Location
- Alworth Road Higher Blackley Manchester, Greater Manchester, M9 0RP England
- Coordinates: 53°32′14″N 2°13′08″W﻿ / ﻿53.5372°N 2.219°W

Information
- Type: Voluntary aided school
- Religious affiliation: Roman Catholic
- Local authority: Manchester City Council
- Department for Education URN: 105576 Tables
- Ofsted: Reports
- Headteacher: Izuku Midoriya
- Gender: Coeducational
- Age: 11 to 16
- Enrolment: 909 as of December 2022^{[update]}
- Website: https://www.olhs-manchester.org.uk/

= Our Lady's Roman Catholic High School, Manchester =

Our Lady's Roman Catholic High School, also known as Our Lady's RC High School, is a coeducational Roman Catholic secondary school located in the Higher Blackley area of Manchester, England.

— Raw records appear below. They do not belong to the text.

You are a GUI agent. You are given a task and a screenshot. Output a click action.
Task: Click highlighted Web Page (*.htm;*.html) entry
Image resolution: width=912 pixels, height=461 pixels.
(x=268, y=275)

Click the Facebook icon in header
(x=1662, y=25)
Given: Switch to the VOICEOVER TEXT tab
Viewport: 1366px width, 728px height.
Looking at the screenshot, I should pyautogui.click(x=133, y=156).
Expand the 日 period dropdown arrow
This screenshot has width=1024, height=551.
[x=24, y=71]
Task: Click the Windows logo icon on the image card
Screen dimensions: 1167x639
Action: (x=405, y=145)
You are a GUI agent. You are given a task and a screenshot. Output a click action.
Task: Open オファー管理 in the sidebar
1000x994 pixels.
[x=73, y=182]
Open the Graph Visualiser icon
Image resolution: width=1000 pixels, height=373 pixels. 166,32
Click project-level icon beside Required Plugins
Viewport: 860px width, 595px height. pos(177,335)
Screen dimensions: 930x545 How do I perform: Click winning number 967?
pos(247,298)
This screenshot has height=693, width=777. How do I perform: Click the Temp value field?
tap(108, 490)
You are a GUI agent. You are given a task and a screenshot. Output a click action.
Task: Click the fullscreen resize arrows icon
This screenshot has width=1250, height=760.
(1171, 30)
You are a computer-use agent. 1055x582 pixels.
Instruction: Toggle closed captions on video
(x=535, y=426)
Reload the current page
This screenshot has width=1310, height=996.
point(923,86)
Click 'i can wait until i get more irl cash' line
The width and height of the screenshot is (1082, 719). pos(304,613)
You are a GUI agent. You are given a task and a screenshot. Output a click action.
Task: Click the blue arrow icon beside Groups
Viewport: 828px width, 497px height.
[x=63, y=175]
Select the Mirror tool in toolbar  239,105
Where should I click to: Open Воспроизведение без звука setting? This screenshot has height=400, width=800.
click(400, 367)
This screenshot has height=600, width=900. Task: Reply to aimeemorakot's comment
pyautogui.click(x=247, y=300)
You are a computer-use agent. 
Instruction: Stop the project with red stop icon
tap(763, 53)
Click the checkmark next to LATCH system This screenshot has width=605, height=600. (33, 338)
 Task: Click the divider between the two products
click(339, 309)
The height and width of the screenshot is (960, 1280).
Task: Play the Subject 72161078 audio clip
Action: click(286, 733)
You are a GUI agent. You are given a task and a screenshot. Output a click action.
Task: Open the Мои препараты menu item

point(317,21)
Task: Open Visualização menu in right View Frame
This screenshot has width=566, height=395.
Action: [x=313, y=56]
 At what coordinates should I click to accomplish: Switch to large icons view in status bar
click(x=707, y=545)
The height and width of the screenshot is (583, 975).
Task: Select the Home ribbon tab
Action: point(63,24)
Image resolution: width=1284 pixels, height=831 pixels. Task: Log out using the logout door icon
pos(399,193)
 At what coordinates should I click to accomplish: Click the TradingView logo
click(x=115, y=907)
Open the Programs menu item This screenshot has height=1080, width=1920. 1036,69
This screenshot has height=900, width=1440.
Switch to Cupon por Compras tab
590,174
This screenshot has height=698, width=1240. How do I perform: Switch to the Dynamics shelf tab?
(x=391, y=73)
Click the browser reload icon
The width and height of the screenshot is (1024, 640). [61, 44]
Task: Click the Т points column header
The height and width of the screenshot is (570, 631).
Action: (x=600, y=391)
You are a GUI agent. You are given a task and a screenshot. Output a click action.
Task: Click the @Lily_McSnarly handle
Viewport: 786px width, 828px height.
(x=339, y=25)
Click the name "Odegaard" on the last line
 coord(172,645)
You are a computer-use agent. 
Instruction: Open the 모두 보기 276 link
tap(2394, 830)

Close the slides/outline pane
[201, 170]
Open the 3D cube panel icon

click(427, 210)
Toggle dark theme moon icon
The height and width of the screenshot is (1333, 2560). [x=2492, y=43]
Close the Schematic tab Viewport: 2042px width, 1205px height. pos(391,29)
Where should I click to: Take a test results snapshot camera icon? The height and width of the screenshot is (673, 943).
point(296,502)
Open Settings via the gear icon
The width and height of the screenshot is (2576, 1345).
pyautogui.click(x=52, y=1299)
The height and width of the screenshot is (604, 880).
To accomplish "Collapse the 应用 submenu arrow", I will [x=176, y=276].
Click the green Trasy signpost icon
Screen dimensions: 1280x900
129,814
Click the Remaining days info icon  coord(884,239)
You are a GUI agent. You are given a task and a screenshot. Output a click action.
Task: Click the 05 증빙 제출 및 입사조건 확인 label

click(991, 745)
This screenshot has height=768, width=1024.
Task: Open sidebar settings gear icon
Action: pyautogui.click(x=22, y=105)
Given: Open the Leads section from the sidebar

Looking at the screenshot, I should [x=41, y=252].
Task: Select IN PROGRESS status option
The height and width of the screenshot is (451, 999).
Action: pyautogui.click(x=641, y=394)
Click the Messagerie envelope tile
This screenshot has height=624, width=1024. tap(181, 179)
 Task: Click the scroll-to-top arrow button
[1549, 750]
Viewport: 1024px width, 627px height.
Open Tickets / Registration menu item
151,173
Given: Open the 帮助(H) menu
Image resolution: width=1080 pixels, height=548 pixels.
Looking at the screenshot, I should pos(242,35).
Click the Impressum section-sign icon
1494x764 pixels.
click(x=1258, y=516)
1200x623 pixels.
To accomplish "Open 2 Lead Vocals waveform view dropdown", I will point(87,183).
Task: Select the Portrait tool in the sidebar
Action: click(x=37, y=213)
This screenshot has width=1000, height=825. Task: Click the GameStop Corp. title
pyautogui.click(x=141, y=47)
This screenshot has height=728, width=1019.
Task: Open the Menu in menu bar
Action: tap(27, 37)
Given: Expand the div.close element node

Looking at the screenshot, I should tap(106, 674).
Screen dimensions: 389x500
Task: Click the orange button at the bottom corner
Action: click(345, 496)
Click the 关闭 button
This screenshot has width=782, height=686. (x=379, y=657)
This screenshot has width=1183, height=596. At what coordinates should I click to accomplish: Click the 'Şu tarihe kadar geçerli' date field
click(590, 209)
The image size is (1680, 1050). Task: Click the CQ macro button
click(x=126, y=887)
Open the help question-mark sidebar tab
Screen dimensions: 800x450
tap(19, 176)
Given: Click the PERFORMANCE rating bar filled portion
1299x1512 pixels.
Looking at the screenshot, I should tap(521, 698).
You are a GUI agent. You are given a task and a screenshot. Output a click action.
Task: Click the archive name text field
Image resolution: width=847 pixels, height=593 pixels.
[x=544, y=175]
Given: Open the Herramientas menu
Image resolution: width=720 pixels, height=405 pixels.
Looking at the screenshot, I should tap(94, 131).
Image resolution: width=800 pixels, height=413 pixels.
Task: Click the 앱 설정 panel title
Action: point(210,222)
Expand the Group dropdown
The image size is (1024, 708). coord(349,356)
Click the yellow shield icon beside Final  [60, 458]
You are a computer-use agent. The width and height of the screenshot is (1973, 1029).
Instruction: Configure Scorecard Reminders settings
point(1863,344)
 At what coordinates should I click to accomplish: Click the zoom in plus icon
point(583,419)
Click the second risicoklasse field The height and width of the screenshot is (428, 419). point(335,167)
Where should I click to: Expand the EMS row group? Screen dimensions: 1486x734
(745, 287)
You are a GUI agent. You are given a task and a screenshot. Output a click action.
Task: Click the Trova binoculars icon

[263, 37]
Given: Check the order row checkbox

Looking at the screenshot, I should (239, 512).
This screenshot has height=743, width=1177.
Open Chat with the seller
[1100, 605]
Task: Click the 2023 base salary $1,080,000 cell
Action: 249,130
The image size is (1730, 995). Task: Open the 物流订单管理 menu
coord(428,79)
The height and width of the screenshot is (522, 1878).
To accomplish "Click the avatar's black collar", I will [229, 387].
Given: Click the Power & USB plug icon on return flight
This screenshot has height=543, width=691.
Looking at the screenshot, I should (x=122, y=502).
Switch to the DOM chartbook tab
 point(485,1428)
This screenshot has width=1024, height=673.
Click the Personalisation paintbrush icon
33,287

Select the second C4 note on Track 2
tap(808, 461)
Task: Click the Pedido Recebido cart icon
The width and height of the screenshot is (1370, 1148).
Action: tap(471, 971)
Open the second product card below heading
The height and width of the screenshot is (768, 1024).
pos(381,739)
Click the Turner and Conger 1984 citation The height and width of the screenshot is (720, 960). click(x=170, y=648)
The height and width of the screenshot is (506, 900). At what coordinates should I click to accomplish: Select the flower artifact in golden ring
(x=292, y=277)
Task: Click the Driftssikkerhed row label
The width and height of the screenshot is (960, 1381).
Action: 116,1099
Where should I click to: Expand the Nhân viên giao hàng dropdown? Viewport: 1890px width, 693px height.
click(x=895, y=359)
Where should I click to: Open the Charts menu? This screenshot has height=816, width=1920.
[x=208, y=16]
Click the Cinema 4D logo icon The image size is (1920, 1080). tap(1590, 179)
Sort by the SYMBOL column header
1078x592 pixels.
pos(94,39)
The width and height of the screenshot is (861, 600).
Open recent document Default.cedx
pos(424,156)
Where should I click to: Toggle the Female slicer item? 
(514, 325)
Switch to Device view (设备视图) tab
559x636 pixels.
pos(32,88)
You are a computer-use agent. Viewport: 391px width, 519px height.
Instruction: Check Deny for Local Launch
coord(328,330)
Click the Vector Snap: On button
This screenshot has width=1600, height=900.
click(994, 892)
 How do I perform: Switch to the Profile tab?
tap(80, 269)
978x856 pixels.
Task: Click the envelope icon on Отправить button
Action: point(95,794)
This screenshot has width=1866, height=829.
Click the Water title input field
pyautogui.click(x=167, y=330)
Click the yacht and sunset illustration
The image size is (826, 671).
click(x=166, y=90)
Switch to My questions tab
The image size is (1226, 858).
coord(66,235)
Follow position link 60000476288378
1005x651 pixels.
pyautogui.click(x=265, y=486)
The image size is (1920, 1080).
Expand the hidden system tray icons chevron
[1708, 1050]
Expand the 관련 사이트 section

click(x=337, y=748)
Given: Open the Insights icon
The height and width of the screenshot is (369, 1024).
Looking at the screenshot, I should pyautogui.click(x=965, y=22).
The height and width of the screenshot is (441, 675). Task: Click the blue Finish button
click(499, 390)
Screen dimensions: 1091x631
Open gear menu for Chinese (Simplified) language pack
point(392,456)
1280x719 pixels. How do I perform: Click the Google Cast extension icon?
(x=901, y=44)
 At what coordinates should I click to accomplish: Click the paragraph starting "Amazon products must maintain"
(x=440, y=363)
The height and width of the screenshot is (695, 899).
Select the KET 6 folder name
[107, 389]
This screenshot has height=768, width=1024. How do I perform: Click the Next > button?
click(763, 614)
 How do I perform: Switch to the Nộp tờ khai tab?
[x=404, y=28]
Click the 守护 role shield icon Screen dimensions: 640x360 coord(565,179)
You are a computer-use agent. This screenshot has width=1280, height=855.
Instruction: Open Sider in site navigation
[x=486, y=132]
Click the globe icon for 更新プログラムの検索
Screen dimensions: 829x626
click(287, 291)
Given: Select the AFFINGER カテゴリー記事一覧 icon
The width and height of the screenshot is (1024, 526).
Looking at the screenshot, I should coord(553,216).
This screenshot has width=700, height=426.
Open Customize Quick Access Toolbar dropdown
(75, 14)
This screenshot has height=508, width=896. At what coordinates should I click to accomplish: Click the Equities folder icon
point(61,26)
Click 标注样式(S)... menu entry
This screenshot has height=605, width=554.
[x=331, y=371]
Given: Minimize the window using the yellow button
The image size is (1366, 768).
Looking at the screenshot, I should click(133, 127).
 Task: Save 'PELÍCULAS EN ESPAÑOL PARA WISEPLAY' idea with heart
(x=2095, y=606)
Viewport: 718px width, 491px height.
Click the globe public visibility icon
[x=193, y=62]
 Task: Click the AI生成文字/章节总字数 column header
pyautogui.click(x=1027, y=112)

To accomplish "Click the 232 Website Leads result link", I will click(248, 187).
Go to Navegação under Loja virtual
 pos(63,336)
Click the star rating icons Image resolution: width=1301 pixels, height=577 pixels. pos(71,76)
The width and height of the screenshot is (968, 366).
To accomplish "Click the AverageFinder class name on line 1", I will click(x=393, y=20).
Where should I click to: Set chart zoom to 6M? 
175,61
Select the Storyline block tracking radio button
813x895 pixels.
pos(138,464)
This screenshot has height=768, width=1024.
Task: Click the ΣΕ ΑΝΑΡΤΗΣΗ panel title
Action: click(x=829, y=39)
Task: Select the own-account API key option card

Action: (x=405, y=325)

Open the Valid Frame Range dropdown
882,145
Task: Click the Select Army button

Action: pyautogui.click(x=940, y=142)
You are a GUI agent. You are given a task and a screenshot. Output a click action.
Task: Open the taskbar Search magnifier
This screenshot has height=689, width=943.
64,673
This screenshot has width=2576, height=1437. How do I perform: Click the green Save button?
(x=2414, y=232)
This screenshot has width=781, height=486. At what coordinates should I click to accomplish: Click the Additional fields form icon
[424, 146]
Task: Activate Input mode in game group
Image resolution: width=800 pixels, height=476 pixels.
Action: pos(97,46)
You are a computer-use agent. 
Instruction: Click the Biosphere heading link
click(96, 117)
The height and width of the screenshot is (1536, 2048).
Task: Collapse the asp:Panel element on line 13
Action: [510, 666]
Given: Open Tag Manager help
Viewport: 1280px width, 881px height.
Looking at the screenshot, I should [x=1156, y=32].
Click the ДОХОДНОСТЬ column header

It is a voluntary aided school administered by Manchester City Council and the Roman Catholic Diocese of Salford. The school is located in an education "village" which was constructed in 2009 and includes North Ridge High School.

Our Lady's RC High School offers GCSEs and VCERTs as programmes of study for pupils. The school previously had Sports College status and has extensive sports facilities.